В палате старого монаха пока что ажиотажа не наблюдалось. Случаи прояснения сознания и кратковременного улучшения самочувствия бывали нередки – перед самым финалом. Правда, здесь эта "кратковременность" подзатянулась, но разве об этом кто сожалеет? Да, лечащий врач отметил резкое улучшение абсолютно всех показателей. Но пока не удивлялся. А Сергей Петрович отозвал к себе обоих монашек и передал приказ главврача об абсолютном молчании.
– Отец Афанасий нам тоже такой наказ дал. Поэтому не беспокойтесь, – несколько огорчённо сообщила сестра Ольга.
Распоряжение о подготовке к операции вызвало в ординаторской недоумение. Но авторитет главного здесь был непререкаем и в правильности его приказов все давно убедились. Поэтому операционная была приведена в полную готовность. Ждали. Вот только чего? А лечащий врач Максима вчитывался в информацию о терракте в известном храме.
– Николай Павлович, я узнал и готов доложить, – встретил он главврача.
– Хорошо, идёмте ко мне в кабинет.
После рассказа, прерывавшегося несколькими звонками, главврач довольно быстро принял решение.
– Насчёт церкви, похоже на правду. А по поводу всех этих исцелений – слухи. Ну, сделал профессор несколько удачных операций, вот и все чудеса. А сейчас, извините, Сергей Петрович, мне пора. Вашего подопечного уже оперируют.
– К-к-к-ак? – начал заикаться от неожиданности врач.

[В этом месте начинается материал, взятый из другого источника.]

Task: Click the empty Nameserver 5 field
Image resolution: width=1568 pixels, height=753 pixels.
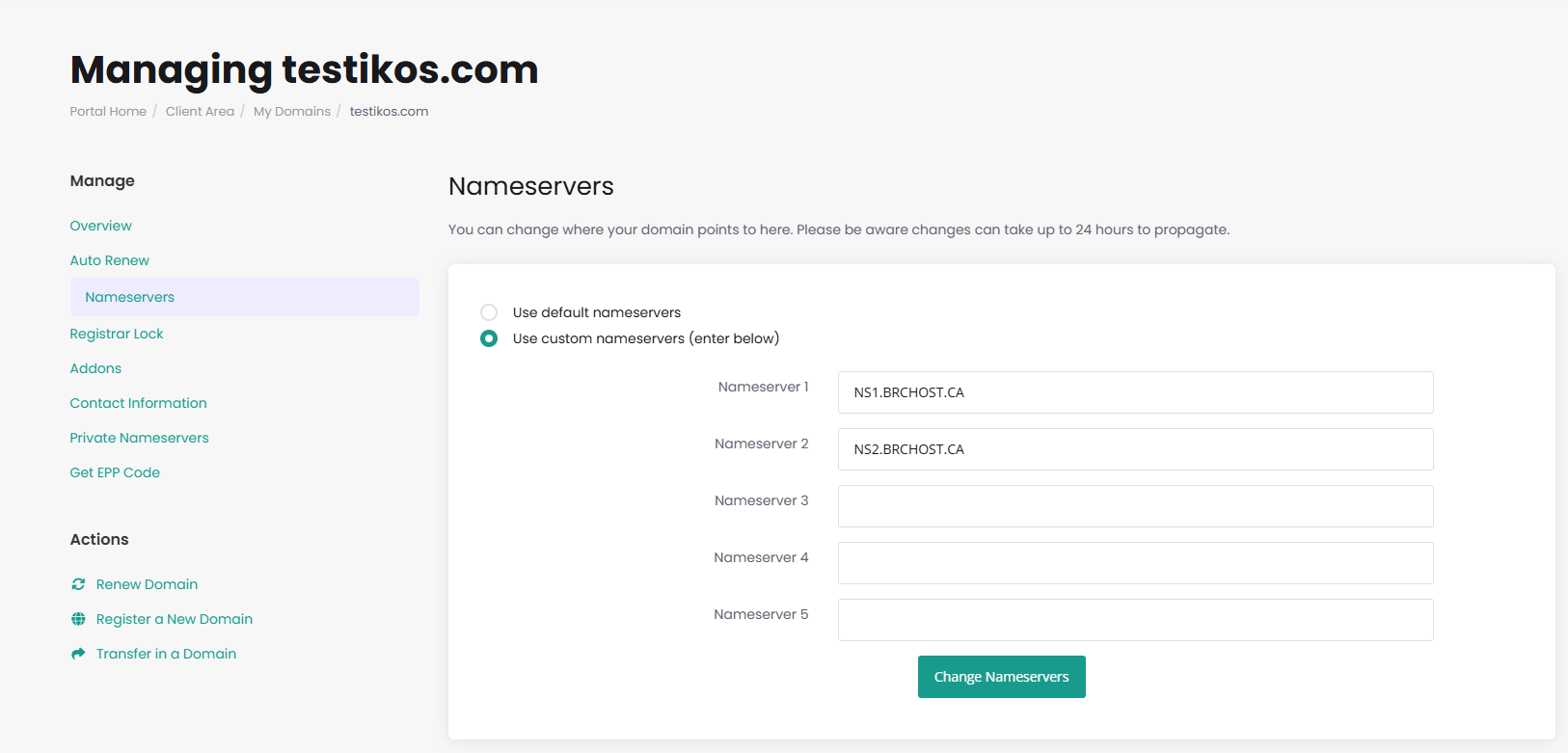Action: [x=1135, y=620]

– Да вот так. Резкое ухудшение. Можно было предположить. Если его извлекли из завалов…, – разъяснял главврач происходящее, уже выпроваживая из кабинета онемевшего подчинённого. – Кстати, и с отцом Афанасием ваши выводы не подтвердились. Резкое ухудшение. По просьбе Патриарха мы выписали его – умирать в своём монастыре. Так что… увы, чудес не бывает.
Сергей Петрович, не будучи хирургом, в операционную допущен не был. Заглянув в обе палаты, он убедился, что оба пациента отсутствуют. Отсутствовали и монахини – медсёстры. Так что и расспросить… Разве что у дежурного. Да, отвезли.
Одного в операционную, второго, отца Афанасия – на выписку. А жаль, казалось, оживает старик.
Недоумевающий врач остался в опустевшей ординаторской ожидать исхода операции.
Прошёл час. И второй. И третий. В ожидании врач даже немного придремнул и вздрогнул от требовательного звонка внутреннего телефона.
– Умер ваш подопечный. Прямо на операционном столе…
– Разрешите к Вам?
– Да, конечно. Все остальные уже в сборе.
"Все остальные" – врачи, которые утром обсуждали состояние нового пациента, сидели, понурив головы.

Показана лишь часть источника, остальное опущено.